╭─ DATA SHOWN

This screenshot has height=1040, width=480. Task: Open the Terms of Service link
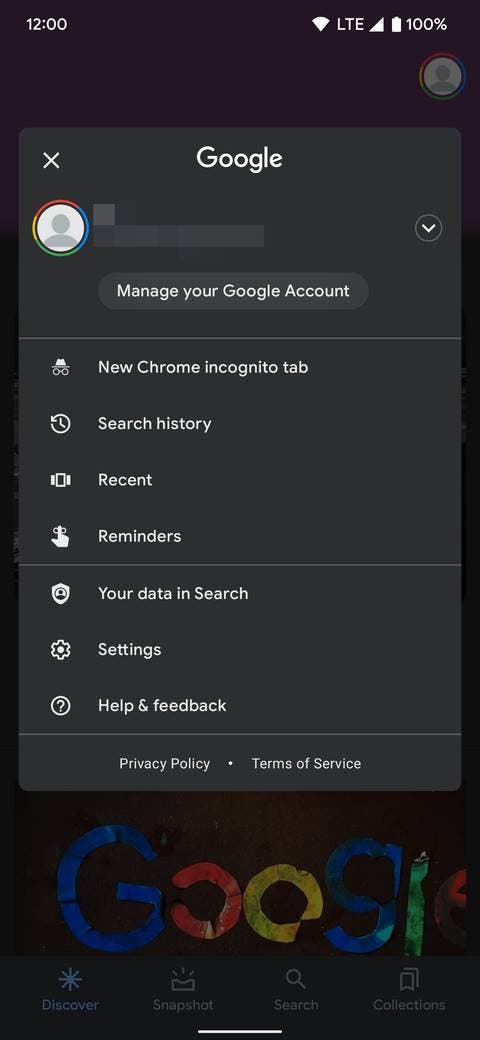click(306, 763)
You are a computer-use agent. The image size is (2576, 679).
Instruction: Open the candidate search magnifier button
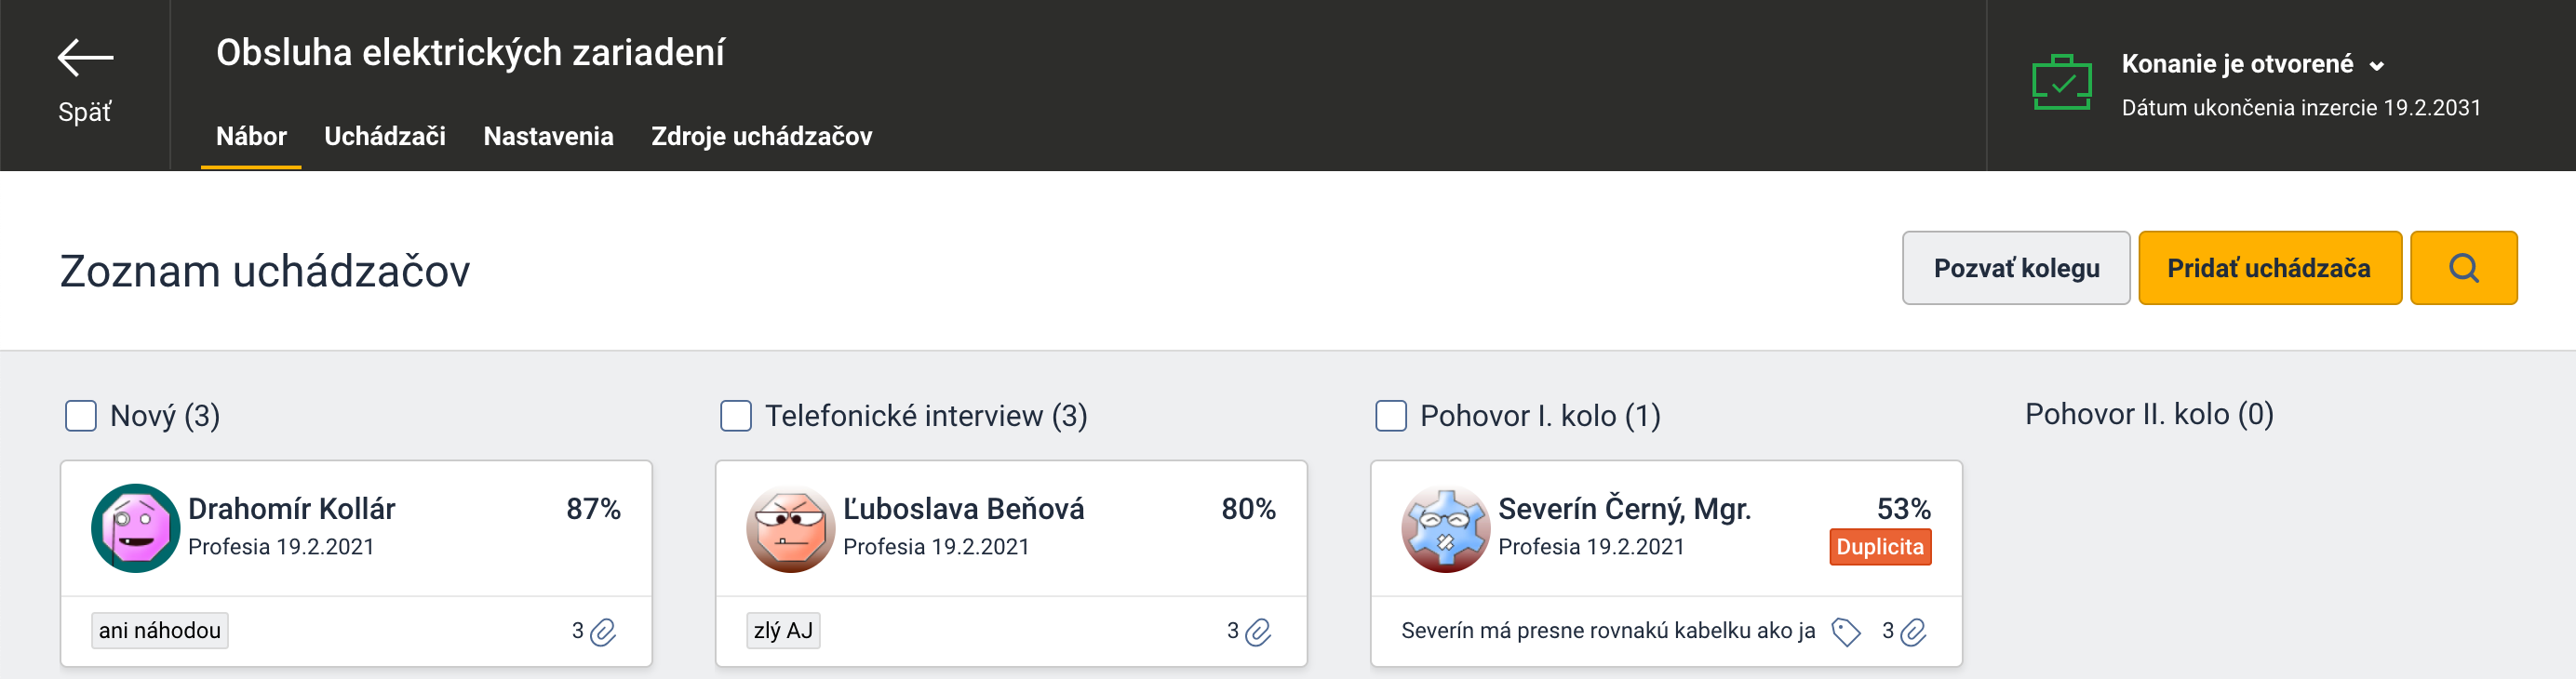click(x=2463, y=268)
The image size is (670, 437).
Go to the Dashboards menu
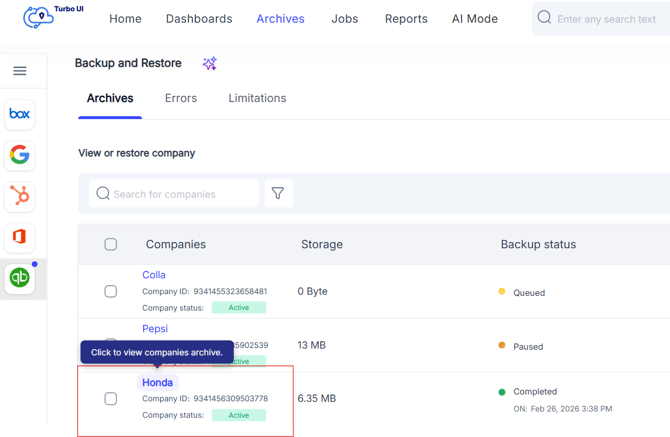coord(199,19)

╰─
╭─ DATA SHOWN

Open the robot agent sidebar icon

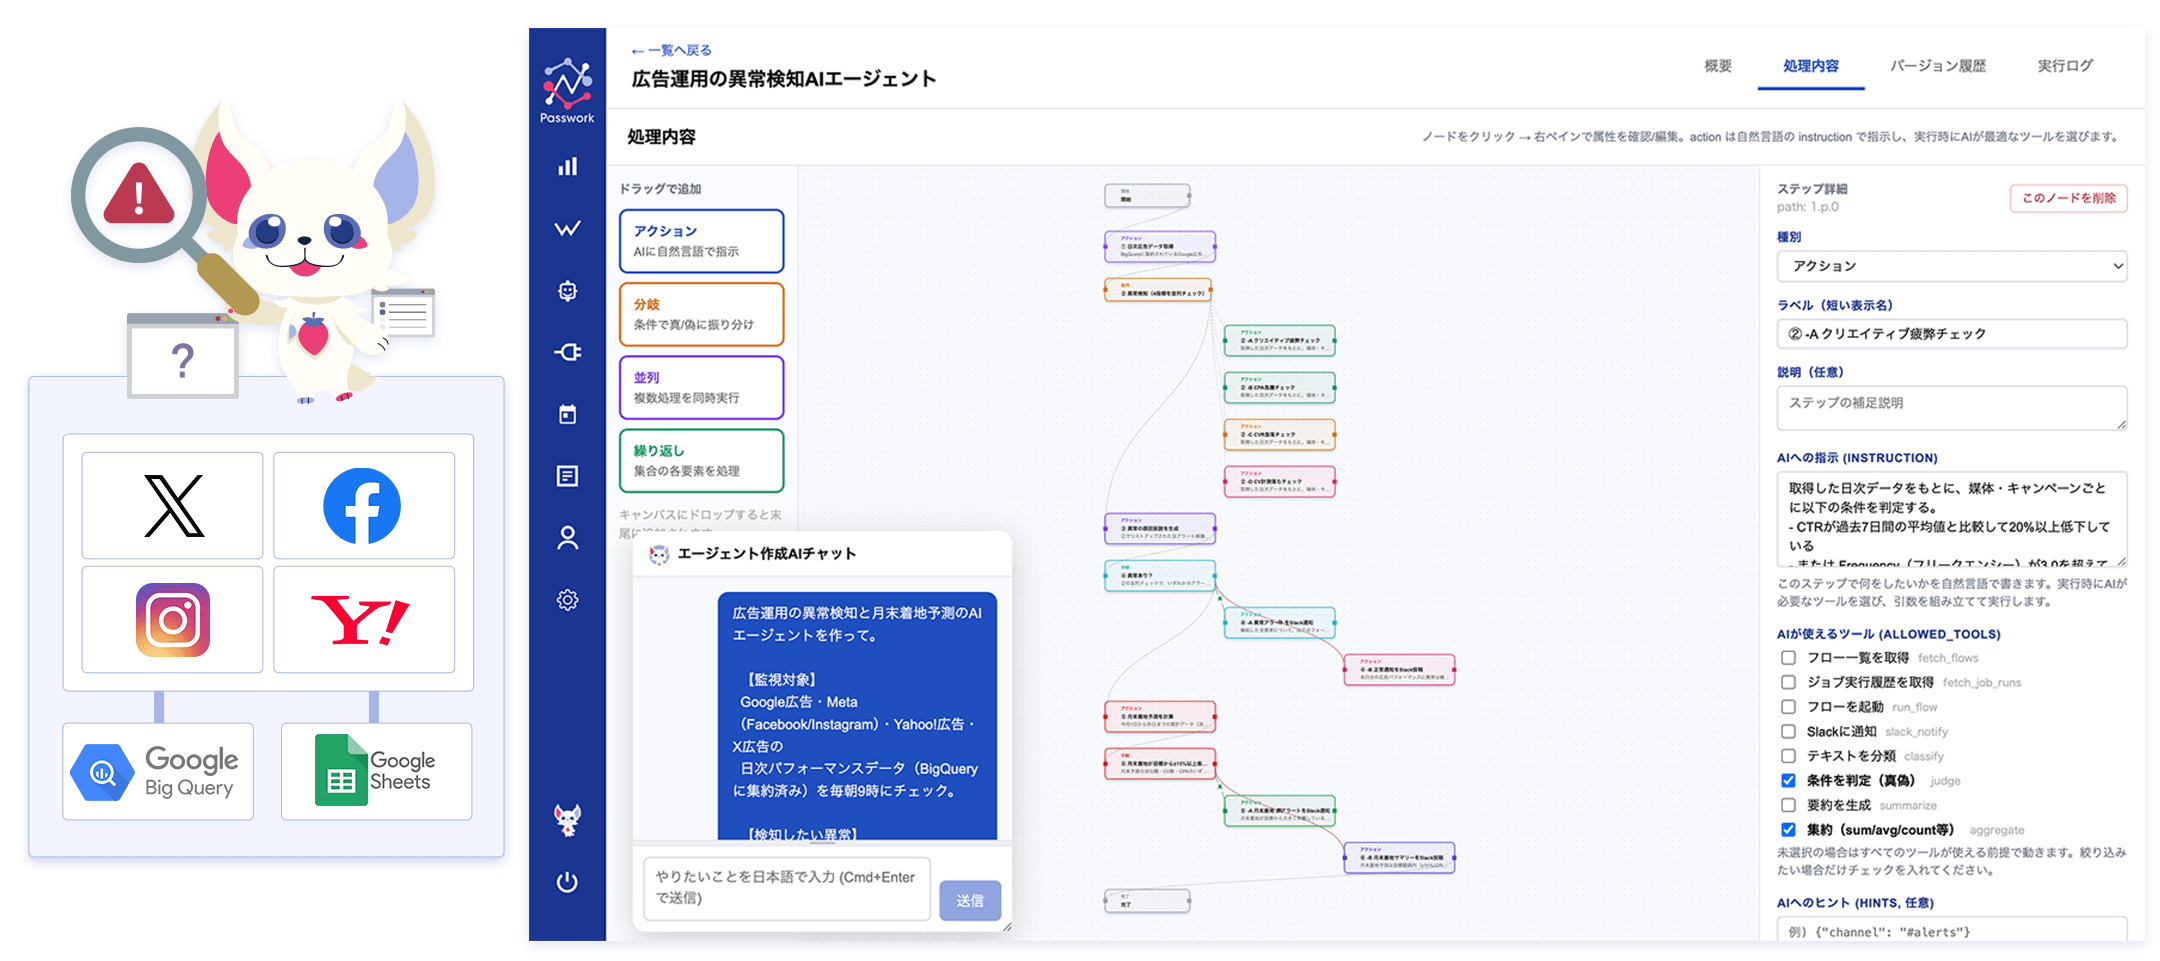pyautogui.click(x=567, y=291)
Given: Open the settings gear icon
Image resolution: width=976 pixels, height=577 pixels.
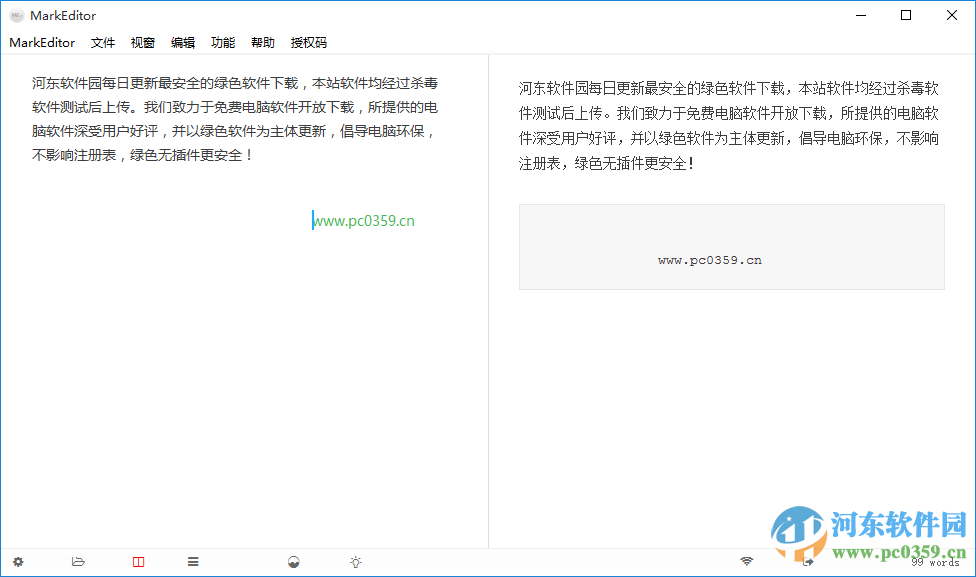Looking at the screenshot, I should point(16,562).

╰─

• **INSTRUCTIONS FOR THE TASK**
Pick out and copy the lines of the entries that hold the string "size".

• **ANSWER TO THIS TASK**
You are a computer-use agent. The image size is (2576, 679).
The image size is (670, 437).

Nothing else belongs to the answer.